What is required –
Pull every line from the records that has the word "element" in it.

--- START ---

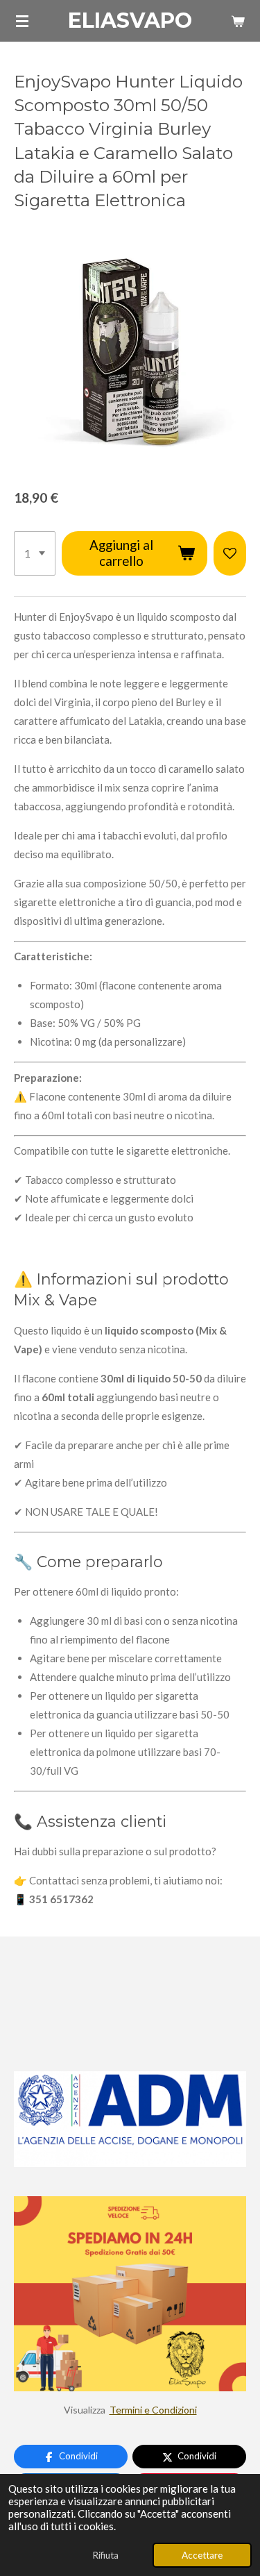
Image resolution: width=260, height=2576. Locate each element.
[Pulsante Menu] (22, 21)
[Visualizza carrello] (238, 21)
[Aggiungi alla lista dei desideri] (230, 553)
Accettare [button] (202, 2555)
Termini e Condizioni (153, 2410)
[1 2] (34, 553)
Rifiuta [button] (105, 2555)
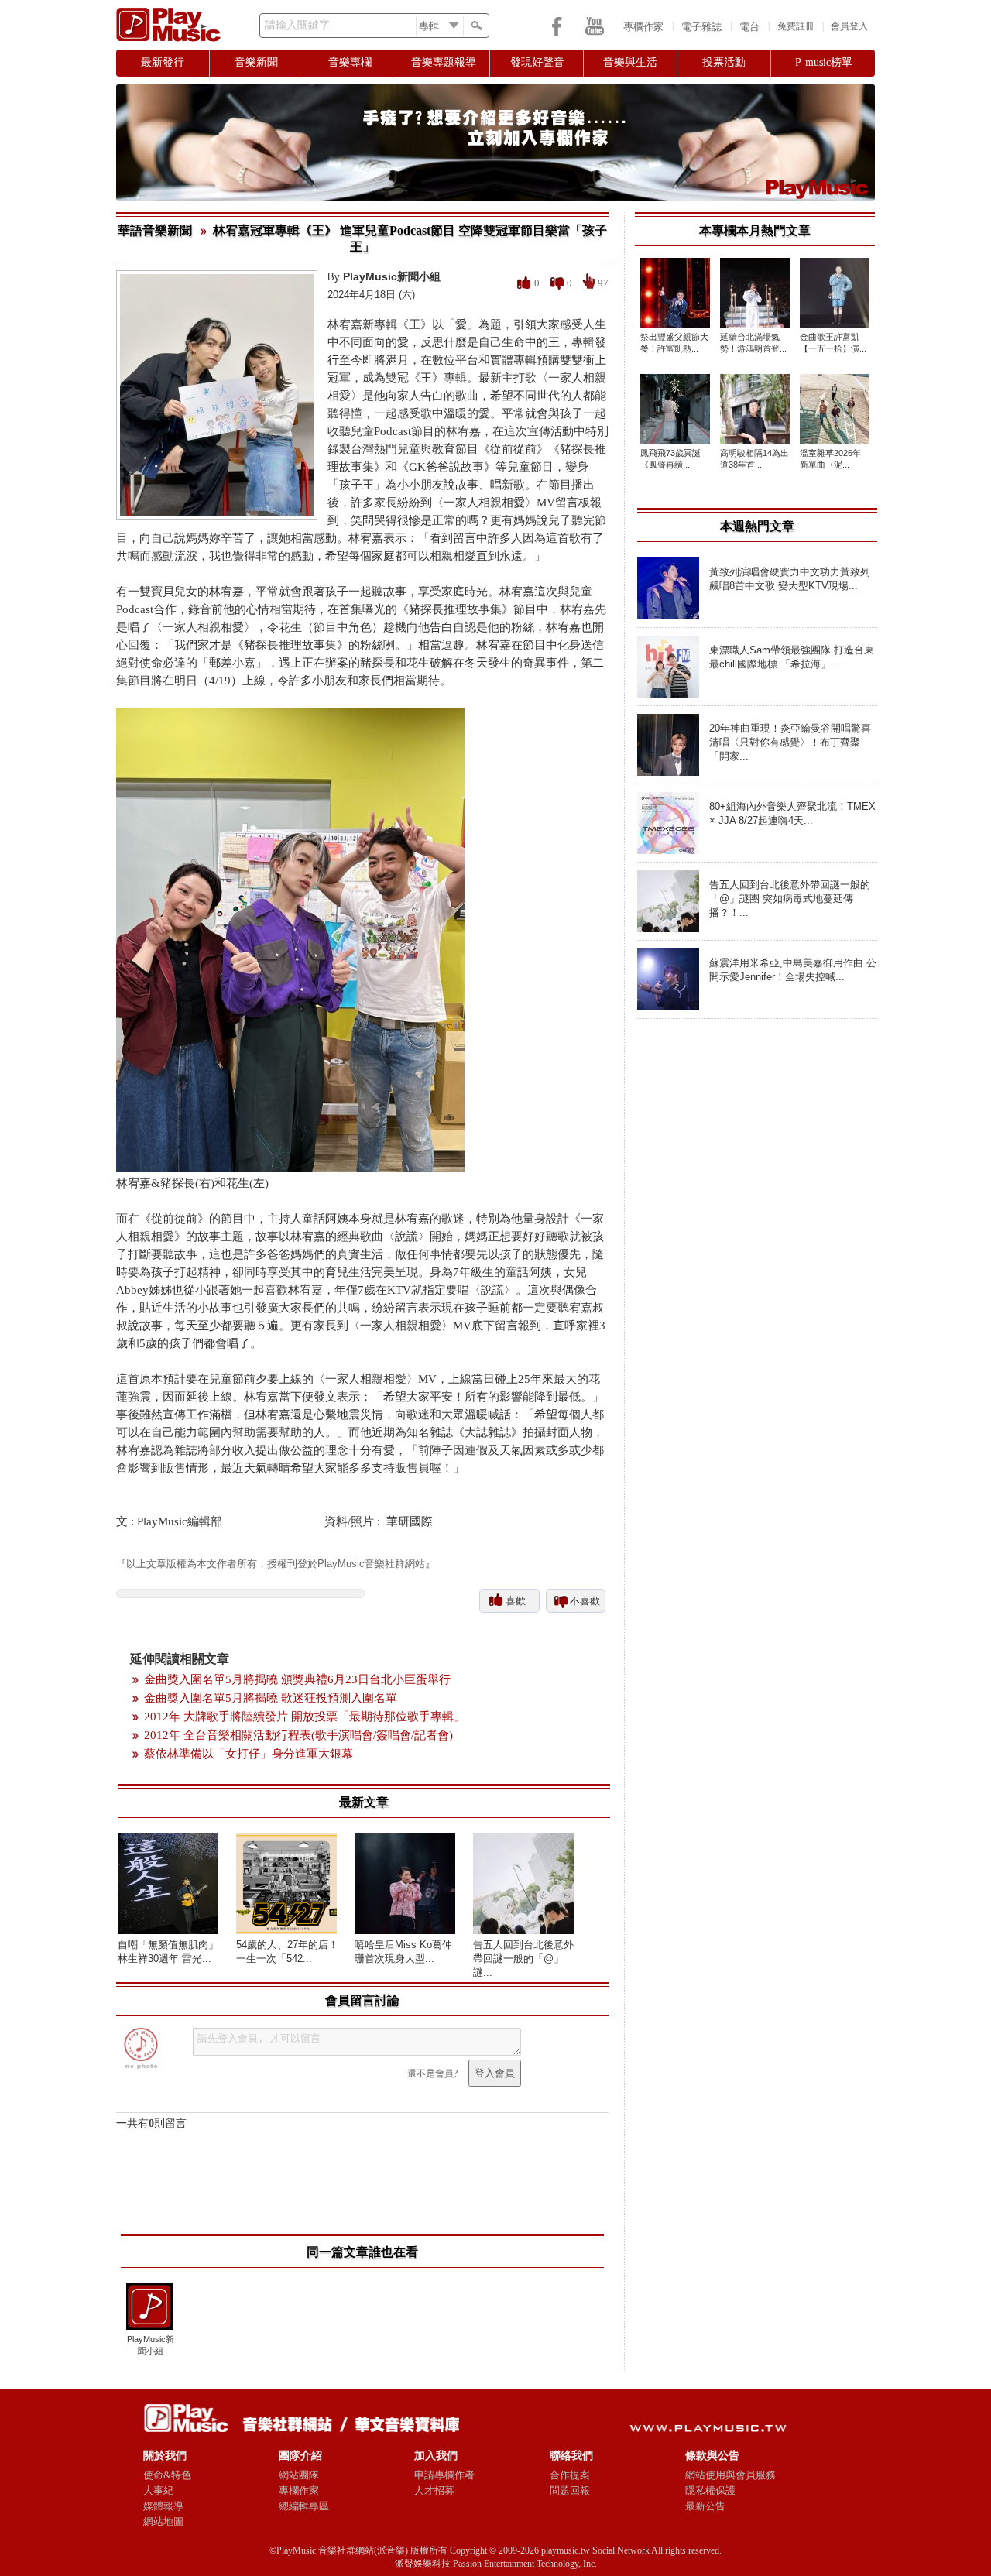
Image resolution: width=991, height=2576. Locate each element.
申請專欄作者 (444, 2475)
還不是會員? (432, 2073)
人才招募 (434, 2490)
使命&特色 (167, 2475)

--- END ---
--- START ---

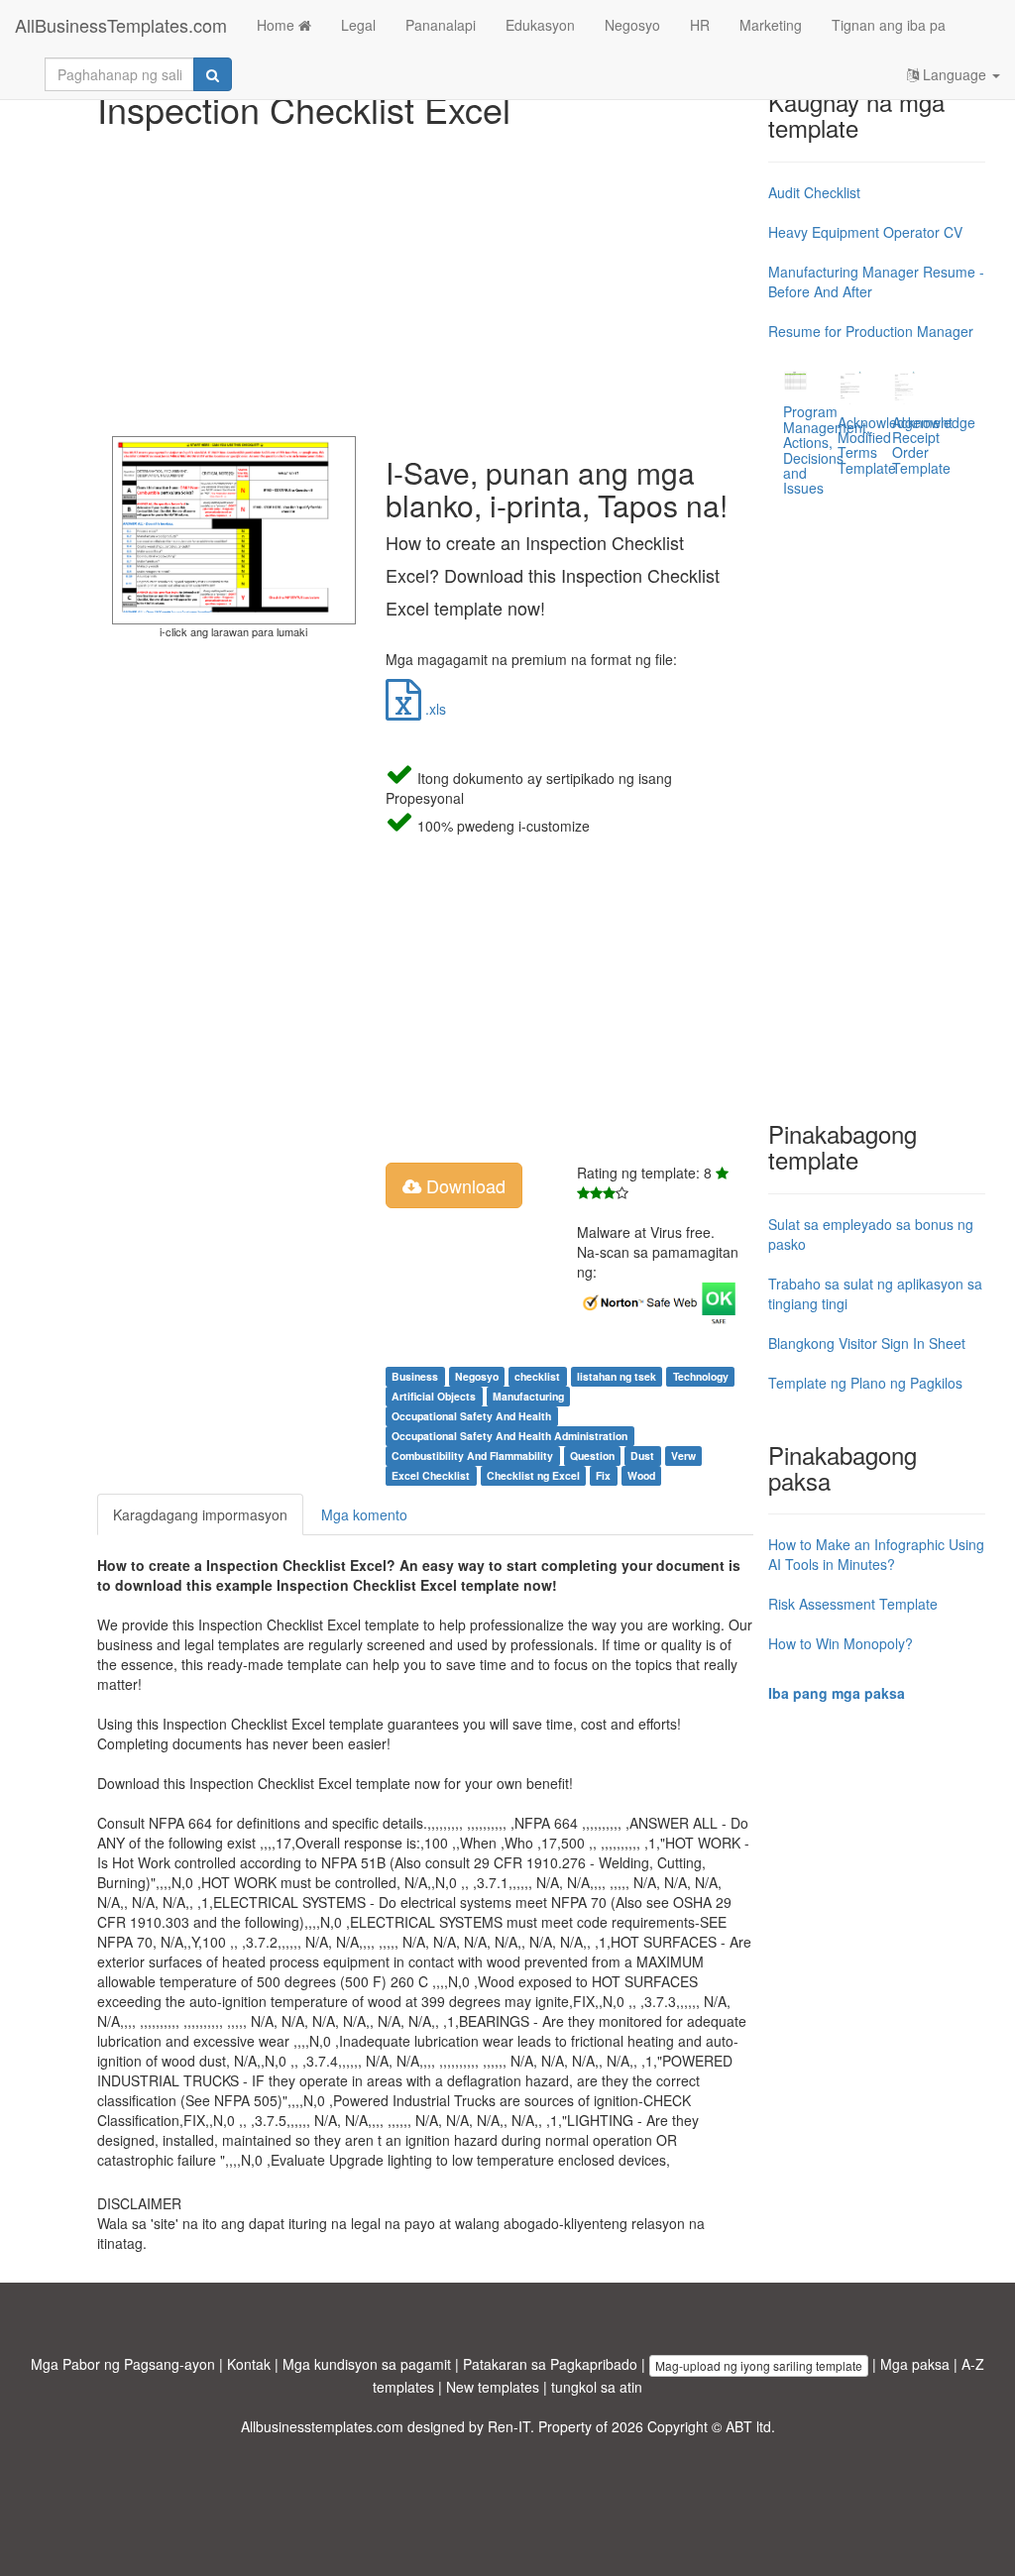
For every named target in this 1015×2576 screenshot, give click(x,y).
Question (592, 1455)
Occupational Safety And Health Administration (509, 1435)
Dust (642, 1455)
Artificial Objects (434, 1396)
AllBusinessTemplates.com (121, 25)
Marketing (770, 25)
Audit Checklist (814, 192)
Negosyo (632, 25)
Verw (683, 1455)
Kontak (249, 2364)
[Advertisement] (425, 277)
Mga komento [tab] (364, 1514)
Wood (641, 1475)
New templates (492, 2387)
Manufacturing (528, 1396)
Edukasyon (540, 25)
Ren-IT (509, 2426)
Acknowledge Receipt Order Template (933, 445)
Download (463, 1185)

--- END ---

Result of this exercise –
Image resolution: width=260, height=2576. Locate each element.
Image resolution: width=991, height=2576. Locate each element.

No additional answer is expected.